A Closer Look at Exoplanet Occurrence Rates: Considering the Multiplicity of Stars Without Detected Planets
Arjun B. Savel, Courtney D. Dressing, Lea A. Hirsch, David R. Ciardi,, Jordan P.C. Fleming, Steven A. Giacalone, Andrew W. Mayo, and Jessie L., Christiansen

TL;DR
This study refines exoplanet occurrence rates by accounting for stellar multiplicity, revealing that undetected stellar companions can significantly influence estimates of Earth-like and super-Earth planet frequencies.
Contribution
It provides new adaptive optics observations of Kepler stars to better constrain stellar multiplicity and improve exoplanet occurrence rate estimates.
Findings
Detected 14 stellar companions around Kepler targets.

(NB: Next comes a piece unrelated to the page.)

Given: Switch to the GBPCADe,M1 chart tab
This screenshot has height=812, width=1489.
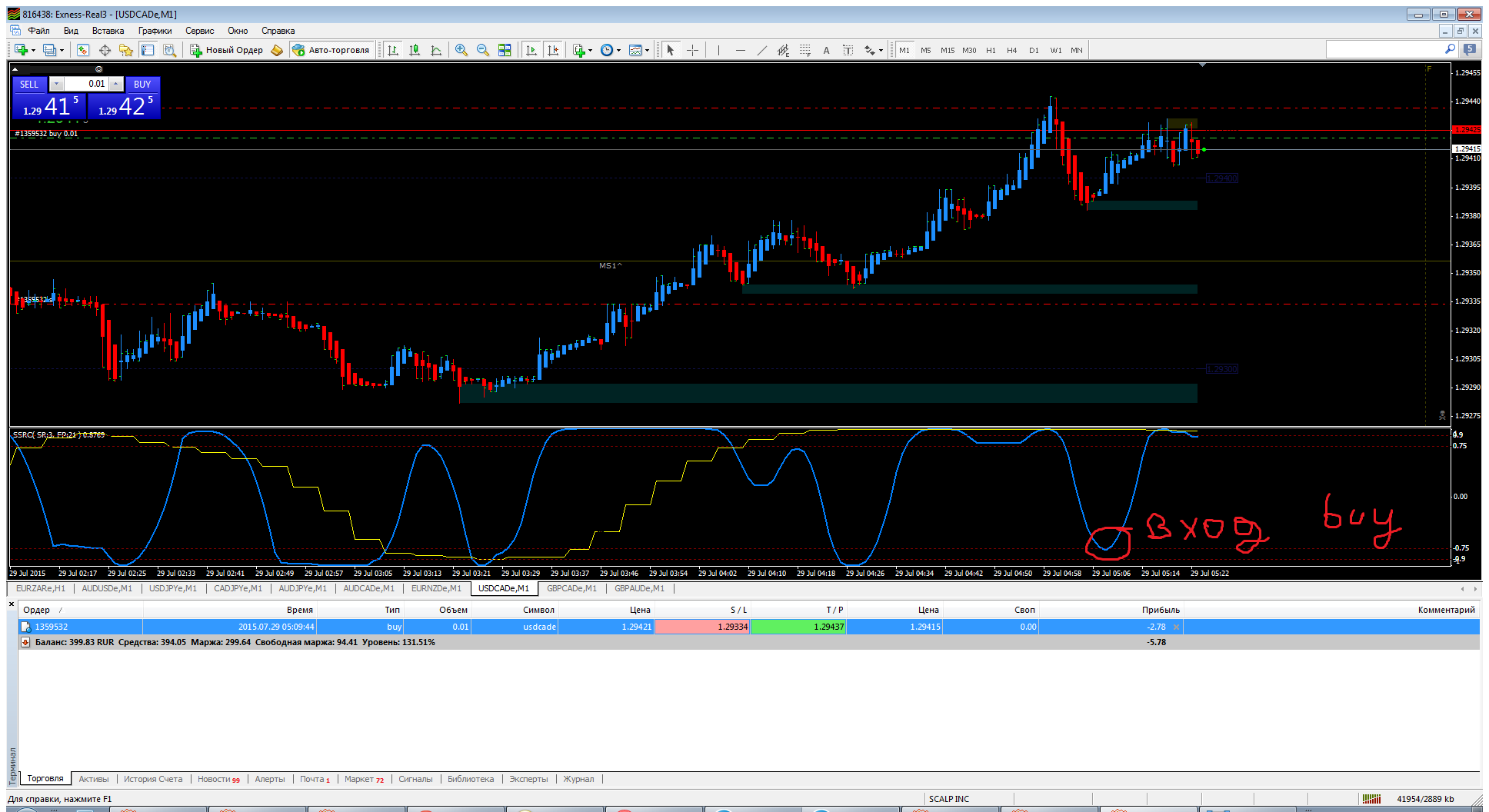Looking at the screenshot, I should point(571,588).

Found a 6% increase in Earth-like planet occurrence estimates.
Observed a 26% increase in super-Earth and sub-Neptune occurrence.
Abstract
One core goal of the Kepler mission was to determine the frequency of Earth-like planets that orbit Sun-like stars. Accurately estimating this planet occurrence rate requires both a well-vetted list of planets and a clear understanding of the stars searched for planets. Previous ground-based follow-up observations have, through a variety of methods, sought to improve our knowledge of stars that are known to host planets. Kepler targets without detected planets, however, have not been subjected to the same intensity of follow-up observations. In this paper, we better constrain stellar multiplicity for stars around which Kepler could have theoretically detected a transiting Earth-sized planet in the habitable zone. We subsequently aim to improve estimates of the exoplanet search completeness -- the fraction of exoplanets that were detected by Kepler -- with our analysis. By obtaining…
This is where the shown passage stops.